Day after day, even with cornerbacks Kevin King and Josh Jackson sidelined by injuries, defensive backs are breaking up passes. Brown, an undrafted rookie last year, probably leads the team with practice-field breakups. Up and down the depth chart, from safety Adrian Amos to second-tier players like Natrell Jamerson and Chandon Sullivan, the Packers are breaking up passes at an eye-opening rate.

“We’ve got to be close, we’ve got to be tight,” Amos said. “We don’t want to give them anything easy. If they made a play, they just made a great play. That’s the name of the game in the secondary – it’s about competing each and every play.”

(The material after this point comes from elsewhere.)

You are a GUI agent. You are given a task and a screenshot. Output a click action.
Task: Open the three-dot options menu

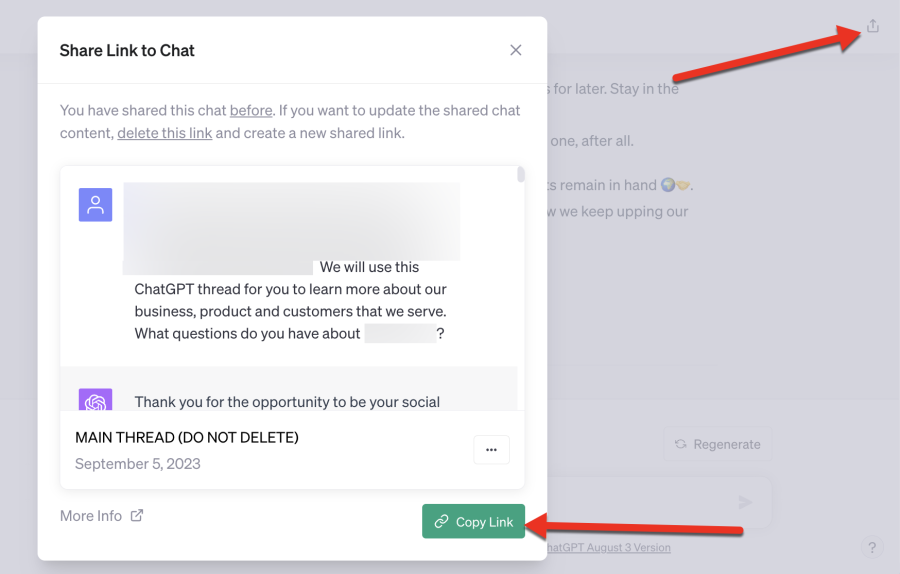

Rodgers sees the difference. It’s been a long time since he’s been supported by a defense that’s been really good. Green Bay hasn’t fielded a top-10 scoring defense since 2010, when that unit finished second en route to hoisting the Lombardi Trophy. The Packers finished 22nd last season, 26th in 2017 and 21st in 2016.

For years, Rodgers and Co. ran roughshod on the practice field. The tide has turned this summer. The offense’s inconsistent performance might have something to do with a new-and-improved defense.

“They’re playing good. When they’re playing good, it kind of picks the level up of the entire practice,” Rodgers said. “We were getting after them pretty good today. I felt like they may have won the two-minute but I think we won the day. They wanted to bounce around about something so they were bouncing around about the two-minute drill. It’s been fun. The competition’s been great.”